Masuccio, perché esordire con ‘Gente nel tempo’ di Bontempelli?
Perché per leggerlo ero costretto ad andare in biblioteca. Dovendo costruire un catalogo ex novo, ho pensato di cominciare da un autore trascurato da decenni non per ragioni letterarie ma storiche, politiche, sociali.

 

Quindi Cela, con La famiglia di Pascual Duarte e L’alveare.
Cela è stato dimenticato in Italia perché è un realista puro e abbiamo molti autori che gli somigliano. Il figlio aveva ricevuto proposte da grandi editori ma ha ceduto i diritti a Utopia e ha fatto bene: le grosse case hanno cataloghi enormi in cui non sarebbe stato fra le priorità, mentre una realtà come la nostra, ma che distribuisce i titoli con attenzione, ha potuto curarlo meglio. In Italia s’è parlato di Cela più in questi due anni che negli ultimi venti.

 

E Scanziani?
Ne abbiamo ripubblicato due opere e una terza l’anno prossimo. Conta anche in questo caso l’esperienza di lettore: il mio bisnonno aveva un suo libro e lo lessi da liceale, sorpreso che uno scrittore così potente fosse finito nel dimenticatoio.

 

Cosa accomuna questi autori, a parte la scarsa reperibilità?
Non sono invecchiati. Un altro caso è Grazia Deledda: per me, come caratura psicologica vale Dostoevskij. Però nemo propheta in patria, sicché è conosciuta tutt’al più per ‘Canne al vento’, che forse meno la rappresenta.

 

Motivo?
Non era facilmente collocabile. Né decadentista né verista. E poi vinse il Nobel. A volte un riconoscimento mondiale procura terra bruciata in patria. Forse per gelosia. Ma chi adesso legge Bontempelli, o Deledda, al di là di qualche anacronismo lessicale li trova molto moderni.

 

A parte gli italiani, avete pubblicato Hamid Ismailov, che è uzbeko; Ananda Devi, mauriziana; Hassan Blasim, iracheno...

==========

#### Consegne:
**A)** Puoi riscrivere più in breve il paragrafo dell'intervista che comincia con «Cela è stato dimenticato in Italia», conservandone i fatti principali?
**B)** Riprendi l'intervista sull'editore e sul suo catalogo dal punto in cui si interrompe e proseguila dopo l'ultima frase riportata.
Le voci riportate più avanti non servono per nulla di quanto richiesto qui.

==========

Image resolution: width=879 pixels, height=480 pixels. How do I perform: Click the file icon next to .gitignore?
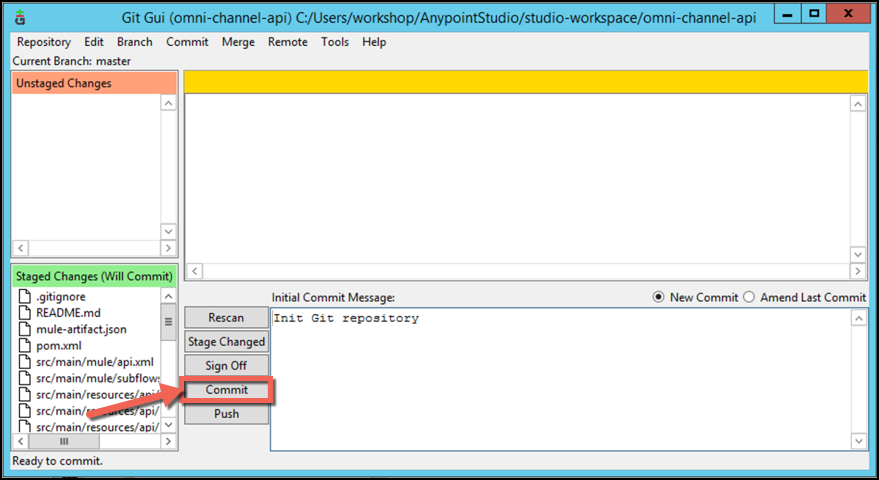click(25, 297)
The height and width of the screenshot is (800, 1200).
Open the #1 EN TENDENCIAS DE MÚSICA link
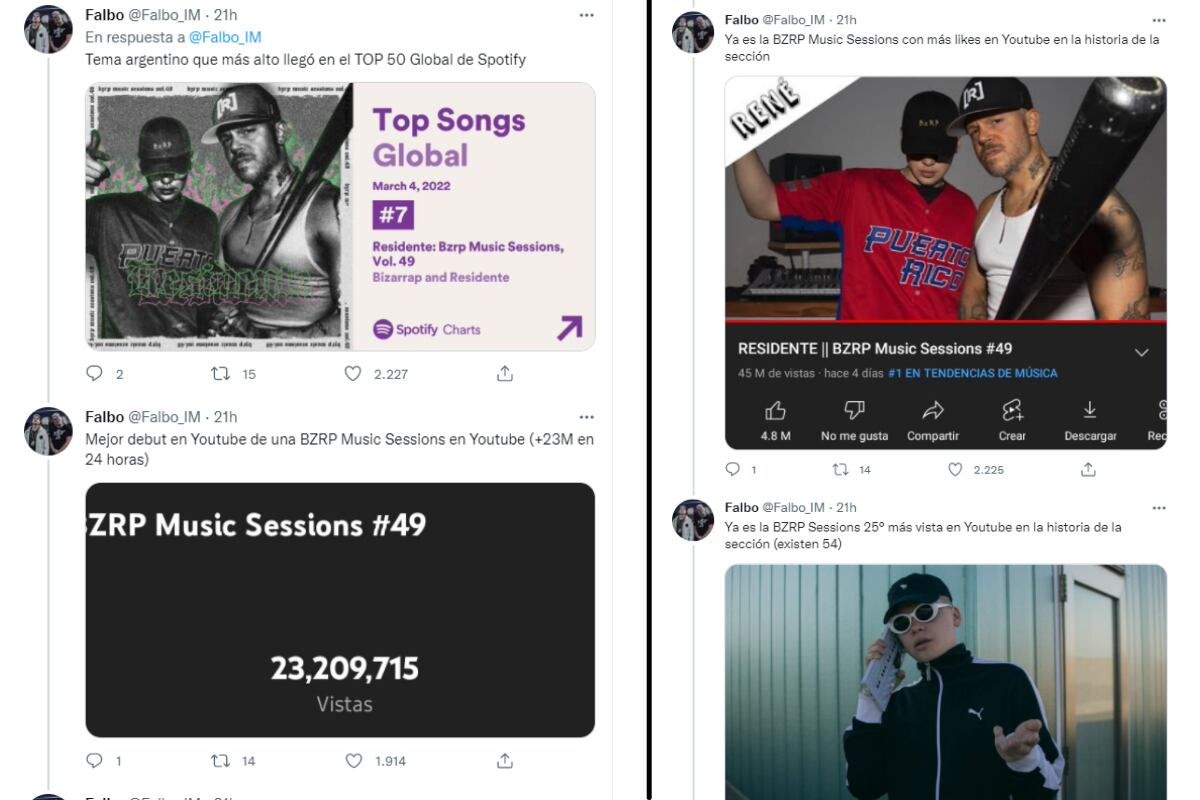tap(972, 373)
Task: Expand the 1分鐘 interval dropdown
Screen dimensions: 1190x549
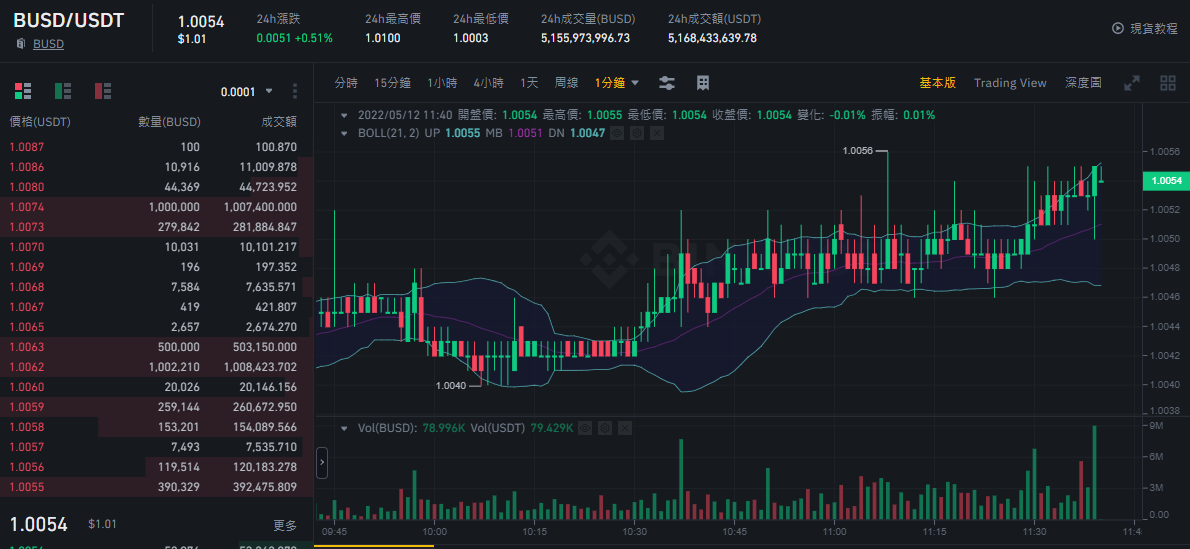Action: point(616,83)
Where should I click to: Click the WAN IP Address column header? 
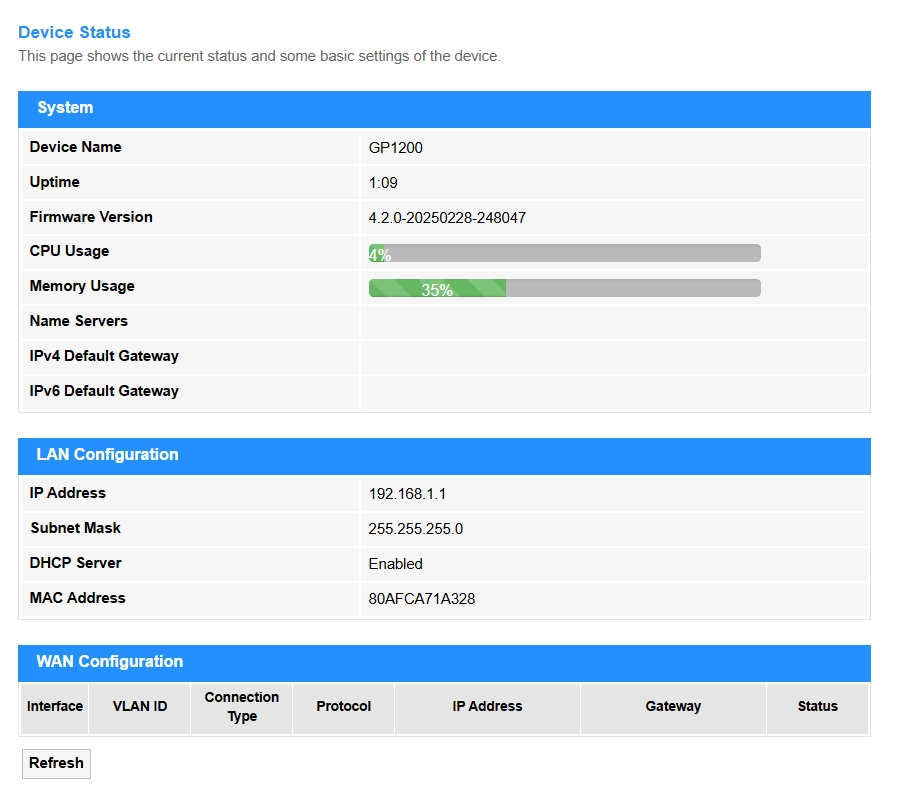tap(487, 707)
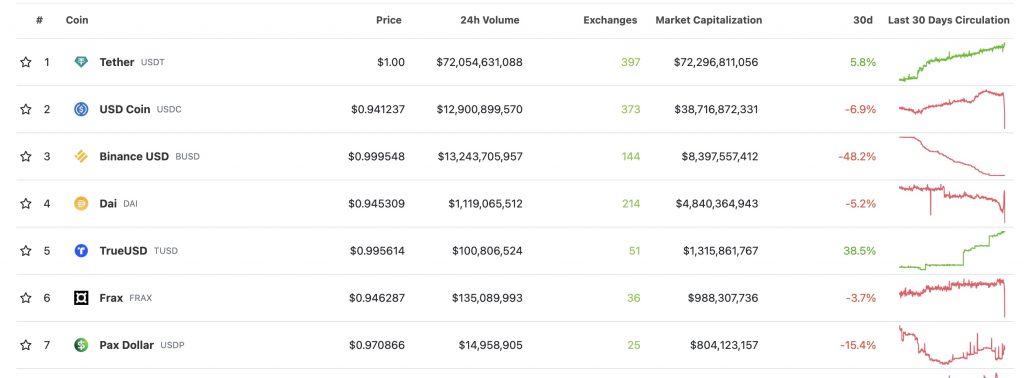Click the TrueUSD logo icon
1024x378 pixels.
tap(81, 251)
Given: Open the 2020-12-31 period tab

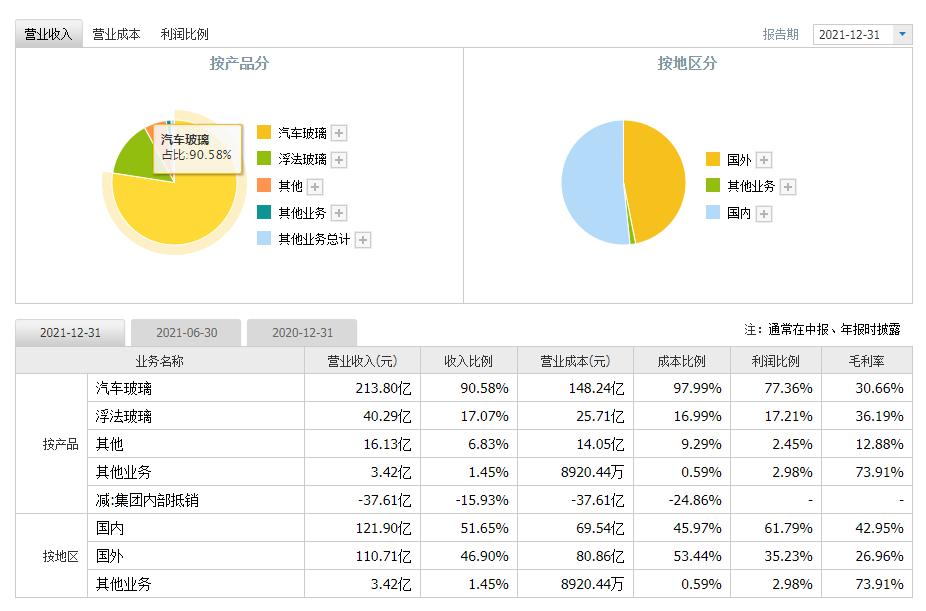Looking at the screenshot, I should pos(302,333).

==========

#### Risposte:
**A)** In Italia Cela è stato dimenticato perché è un realista puro e somiglia a molti autori italiani. Il figlio aveva ricevuto offerte da grandi editori ma ha ceduto i diritti a Utopia. Nei loro cataloghi enormi Cela non sarebbe stato una priorità, mentre una casa come Utopia, attenta alla distribuzione dei titoli, ha potuto curarlo meglio. Negli ultimi due anni in Italia se n'è parlato più che nei vent'anni precedenti.

**B)**
...ma anche Anne Carson, poetessa canadese in odore di Nobel. E quasi sconosciuta qui.

 

Marketing dell’originalità?
Le aree dell’anglofonia e francofonia europee non m’interessano, anche perché il nostro pubblico è giovane e colto, per cui spesso legge in lingua originale. Non mi affascinano i grandi centri ma le periferie, perciò adesso stiamo traducendo opere dal farsi, dal curdo e dal vietnamita. In autunno pubblicheremo un autore vivente di lingua tamil, Perumal Murugan, notissimo all’estero.

 

Perché nessuno lo ha tradotto in italiano?
Il nostro Paese non è al centro delle dinamiche internazionali. I grandi editori selezionano ciò che è già arrivato nel mondo anglofono con letture spesso esternalizzate, poi decidono cosa può funzionare. Utopia invece può conseguire obiettivi di sostenibilità economica con libri che ad altri non converrebbero.

 

Non c’è una punta di neoesotismo?
No, la prima caratteristica è il valore, se cioè a distanza di migliaia di chilometri, o di tempo, un libro riesce a parlare con franchezza della condizione umana. Mi sconvolge che fra quindici anni l’economia dell’Indonesia supererà la nostra e non sappiamo nulla della sua letteratura. O di quella mongola: possibile che un territorio così vasto non ne produca? Per non parlare della Cina: rispetto a vent’anni fa è molto più visibile nelle nostre librerie, ma è ancora sottorappresentata. Gli autori asiatici conosciuti sono i più europeizzati, mentre credo che il cuore letterario di cinesi, giapponesi, vietnamiti e sudcoreani resti inesplorato.

 

Le arrivano nuove proposte italiane?
Sei o settecento testi in questi due anni. Alcuni validi, ma nessuno che mi abbia sconvolto. Qualcuno l’ho letto tutto, la maggior parte l’ho scartata dopo qualche pagina.

 

Lei è anche poeta.
La mia scrittura artistica è un lavoro marginale. Già si pubblica troppo. Un autore dovrebbe essere il primo editor di se stesso e ridurre la sua produzione a un decimo di quel che scrive.